# Task to carry out
Every line below that mentions the word "agent" should be copied out.

Stored items

·····

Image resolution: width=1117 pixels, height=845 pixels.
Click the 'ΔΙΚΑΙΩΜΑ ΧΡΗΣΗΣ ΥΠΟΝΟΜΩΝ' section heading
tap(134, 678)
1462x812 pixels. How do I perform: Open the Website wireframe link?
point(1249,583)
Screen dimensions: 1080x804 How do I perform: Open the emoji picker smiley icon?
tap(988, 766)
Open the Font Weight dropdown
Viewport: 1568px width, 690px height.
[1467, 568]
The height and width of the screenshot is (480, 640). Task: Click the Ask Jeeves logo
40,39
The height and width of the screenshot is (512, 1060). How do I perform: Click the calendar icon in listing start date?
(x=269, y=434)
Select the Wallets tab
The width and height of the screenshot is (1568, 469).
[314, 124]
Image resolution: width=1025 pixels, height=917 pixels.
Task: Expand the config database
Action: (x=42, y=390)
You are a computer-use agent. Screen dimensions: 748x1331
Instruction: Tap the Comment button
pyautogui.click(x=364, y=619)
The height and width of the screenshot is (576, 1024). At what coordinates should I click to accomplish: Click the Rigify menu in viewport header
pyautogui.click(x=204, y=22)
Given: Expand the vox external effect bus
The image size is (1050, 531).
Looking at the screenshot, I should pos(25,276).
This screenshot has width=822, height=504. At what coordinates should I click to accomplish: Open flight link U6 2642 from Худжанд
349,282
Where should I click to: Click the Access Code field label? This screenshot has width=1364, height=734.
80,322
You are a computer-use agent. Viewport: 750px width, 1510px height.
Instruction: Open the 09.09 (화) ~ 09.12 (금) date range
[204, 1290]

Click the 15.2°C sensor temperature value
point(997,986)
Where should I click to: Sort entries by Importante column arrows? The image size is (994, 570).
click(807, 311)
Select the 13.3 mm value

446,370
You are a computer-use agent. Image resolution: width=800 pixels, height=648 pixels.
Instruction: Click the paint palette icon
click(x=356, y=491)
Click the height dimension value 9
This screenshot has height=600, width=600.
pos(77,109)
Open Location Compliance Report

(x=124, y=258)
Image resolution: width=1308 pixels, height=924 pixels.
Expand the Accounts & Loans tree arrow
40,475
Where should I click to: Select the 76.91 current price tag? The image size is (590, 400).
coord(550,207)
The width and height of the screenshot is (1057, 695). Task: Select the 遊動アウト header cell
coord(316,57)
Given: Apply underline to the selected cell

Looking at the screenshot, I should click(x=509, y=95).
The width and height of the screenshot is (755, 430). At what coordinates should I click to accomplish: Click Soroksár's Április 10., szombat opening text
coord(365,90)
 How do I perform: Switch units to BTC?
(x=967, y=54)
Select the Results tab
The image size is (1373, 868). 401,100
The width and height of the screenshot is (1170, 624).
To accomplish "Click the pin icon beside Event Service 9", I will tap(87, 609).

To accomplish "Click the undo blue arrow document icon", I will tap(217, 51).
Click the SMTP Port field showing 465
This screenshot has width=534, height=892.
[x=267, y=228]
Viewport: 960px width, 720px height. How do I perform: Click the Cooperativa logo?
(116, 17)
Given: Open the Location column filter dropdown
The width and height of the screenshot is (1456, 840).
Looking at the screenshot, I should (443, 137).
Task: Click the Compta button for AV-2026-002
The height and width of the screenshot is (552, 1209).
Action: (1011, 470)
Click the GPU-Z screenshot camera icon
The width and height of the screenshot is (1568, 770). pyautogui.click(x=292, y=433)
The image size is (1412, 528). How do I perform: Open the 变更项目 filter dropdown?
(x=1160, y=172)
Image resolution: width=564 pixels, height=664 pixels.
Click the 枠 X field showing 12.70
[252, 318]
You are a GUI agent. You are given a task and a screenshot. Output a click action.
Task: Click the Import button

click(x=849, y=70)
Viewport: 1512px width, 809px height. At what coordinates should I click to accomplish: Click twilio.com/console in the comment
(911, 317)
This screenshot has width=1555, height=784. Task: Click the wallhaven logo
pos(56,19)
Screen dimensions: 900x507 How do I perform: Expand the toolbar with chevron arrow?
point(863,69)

·····

# Answer for the task
You are a computer-use agent. Screen dimensions: 748x1331
You are a computer-use agent. Viewport: 750px width, 1510px height.
You are a computer-use agent. Image resolution: width=800 pixels, height=648 pixels.
You are a GUI agent. You are given a task and a screenshot. Output a click action.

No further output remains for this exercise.